Work request:
From the listing below, copy only the lines running from the line that contains "Click the Profile Website globe icon" to the line that contains "Task: Launch Homebrew Channel Updater", both included.

Input data:
****

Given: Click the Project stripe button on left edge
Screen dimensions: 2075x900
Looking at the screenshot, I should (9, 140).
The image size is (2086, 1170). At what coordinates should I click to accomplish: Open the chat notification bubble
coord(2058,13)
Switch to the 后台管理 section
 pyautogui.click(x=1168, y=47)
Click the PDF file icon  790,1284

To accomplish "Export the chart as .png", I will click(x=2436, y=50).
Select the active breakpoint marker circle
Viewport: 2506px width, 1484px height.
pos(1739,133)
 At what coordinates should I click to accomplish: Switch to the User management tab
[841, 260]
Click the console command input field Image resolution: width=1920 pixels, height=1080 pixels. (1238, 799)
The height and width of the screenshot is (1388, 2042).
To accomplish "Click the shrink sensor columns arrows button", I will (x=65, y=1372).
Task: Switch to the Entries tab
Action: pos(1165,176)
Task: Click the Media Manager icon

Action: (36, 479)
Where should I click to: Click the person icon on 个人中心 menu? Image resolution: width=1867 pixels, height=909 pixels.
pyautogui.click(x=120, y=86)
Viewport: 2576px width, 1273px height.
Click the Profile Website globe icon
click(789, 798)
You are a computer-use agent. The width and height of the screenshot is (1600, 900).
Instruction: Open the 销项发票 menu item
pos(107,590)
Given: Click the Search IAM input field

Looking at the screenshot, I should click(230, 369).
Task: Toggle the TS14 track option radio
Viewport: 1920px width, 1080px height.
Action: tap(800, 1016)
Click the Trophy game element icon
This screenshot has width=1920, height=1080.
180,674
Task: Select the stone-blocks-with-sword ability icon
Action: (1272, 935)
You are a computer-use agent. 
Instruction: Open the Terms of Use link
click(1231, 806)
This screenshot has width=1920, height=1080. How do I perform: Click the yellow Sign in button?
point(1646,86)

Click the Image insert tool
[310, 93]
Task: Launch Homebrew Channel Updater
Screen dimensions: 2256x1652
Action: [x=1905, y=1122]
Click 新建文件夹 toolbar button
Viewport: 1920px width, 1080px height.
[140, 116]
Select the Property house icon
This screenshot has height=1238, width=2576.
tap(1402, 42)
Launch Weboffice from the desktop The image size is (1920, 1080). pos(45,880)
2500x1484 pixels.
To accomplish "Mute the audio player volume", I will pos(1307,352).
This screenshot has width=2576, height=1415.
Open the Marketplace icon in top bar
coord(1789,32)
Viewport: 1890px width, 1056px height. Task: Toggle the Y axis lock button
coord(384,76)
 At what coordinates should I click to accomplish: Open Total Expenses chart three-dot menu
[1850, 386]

****

Written solution:
Click the Profile Website globe icon
click(789, 798)
You are a computer-use agent. The width and height of the screenshot is (1600, 900).
Instruction: Open the 销项发票 menu item
pos(107,590)
Given: Click the Search IAM input field

Looking at the screenshot, I should click(230, 369).
Task: Toggle the TS14 track option radio
Viewport: 1920px width, 1080px height.
Action: tap(800, 1016)
Click the Trophy game element icon
This screenshot has width=1920, height=1080.
180,674
Task: Select the stone-blocks-with-sword ability icon
Action: (1272, 935)
You are a computer-use agent. 
Instruction: Open the Terms of Use link
click(1231, 806)
This screenshot has width=1920, height=1080. How do I perform: Click the yellow Sign in button?
point(1646,86)

Click the Image insert tool
[310, 93]
Task: Launch Homebrew Channel Updater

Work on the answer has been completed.